The fight to stop kauri dieback and myrtle rust has been given a multi-million dollar boost by the government.
A new research fund of $13.75 million - to be spent over three years - was announced by the Minister of Research, Science and Innovation Megan Woods today at the Auckland Botanic Gardens.
There's still very little known about the two pathogens which have had a devasting impact on New Zealand forests.
The Waitakere Ranges is currently one of the worst hit by kauri dieback - a rāhui was put in place by the local iwi Te Kawerau-A-Maki for the last year and tracks closed in a bid to stop it spreading.
Ms Woods said the funding was about finding a way to save our forests.
"Both of these pathogens are endareging some of our most iconic and culturally significant trees - trees that are critical to our bioligical heritage and to our culture identity."
Myrtle rust will receive $5m over three years with research for kauri dieback receiving $8.75m.
This is on top of research funding of $4.7m already allocated to kauri dieback this year .
Ms Woods said the funding will speed up the development of ways to better manage the spread of the diseases.
"Our best researchers will continue to work with their international colleagues with Māori with industry with communities to develop new ways of reducing damage to vulnarable plants and landscapes."

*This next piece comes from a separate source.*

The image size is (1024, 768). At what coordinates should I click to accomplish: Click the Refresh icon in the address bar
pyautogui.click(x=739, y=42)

Melanie Mark Shadbolt is the Māori director of the National Science Challenge, which will lead the research project.
"We're probably quite a wee-way from understanding how to actually kill it - but we can look for alternatives to stopping the spread."
She said more needed to be learnt from the rahui currently in place in the Waitakere Ranges.

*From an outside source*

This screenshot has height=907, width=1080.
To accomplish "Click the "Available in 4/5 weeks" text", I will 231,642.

"I personally think that our wider community see rāhui as a Māori hocus pocus kind of witchcraft type thing which is of no benefit no use.

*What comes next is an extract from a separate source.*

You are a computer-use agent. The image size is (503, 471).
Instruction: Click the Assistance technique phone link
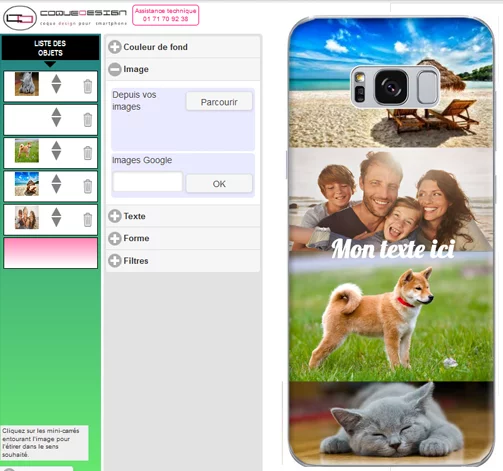pos(166,15)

"And our communities don't understand that's it effectively another environment management tool which Māori have used for decades and centuries."
Amanda Black, a principal research officer of bio protection at Lincoln University, told Morning Report the funding boost was a step in the right direction.
But she said stopping the physical movement around the affected tracks would have helped prevent spread of the disease immensely.
"One of the lessons learned is they should've acted a lot quicker on advice given.
"It's a difficult issue, it's not something that's easy to control or put a handle on. But the quicker you can get on top of these things the better."
Forest & Bird's Central North lsland regional manager Dr Rebecca Stirnemann said she was relieved the government was finally hearing the voice of conservationists.
"Conservation is being prioritised and it's not just primary industries which is receiving the funding for research on invasive species."
Dr Stirnemann believes this funding needs to look into how the disease is threatening other trees.
"What other than kauri is being hit by with this disease - we're worried that there's other species like tanekaha which is being affected."
The funding will be run through the Biological Heritage National Science Challenge.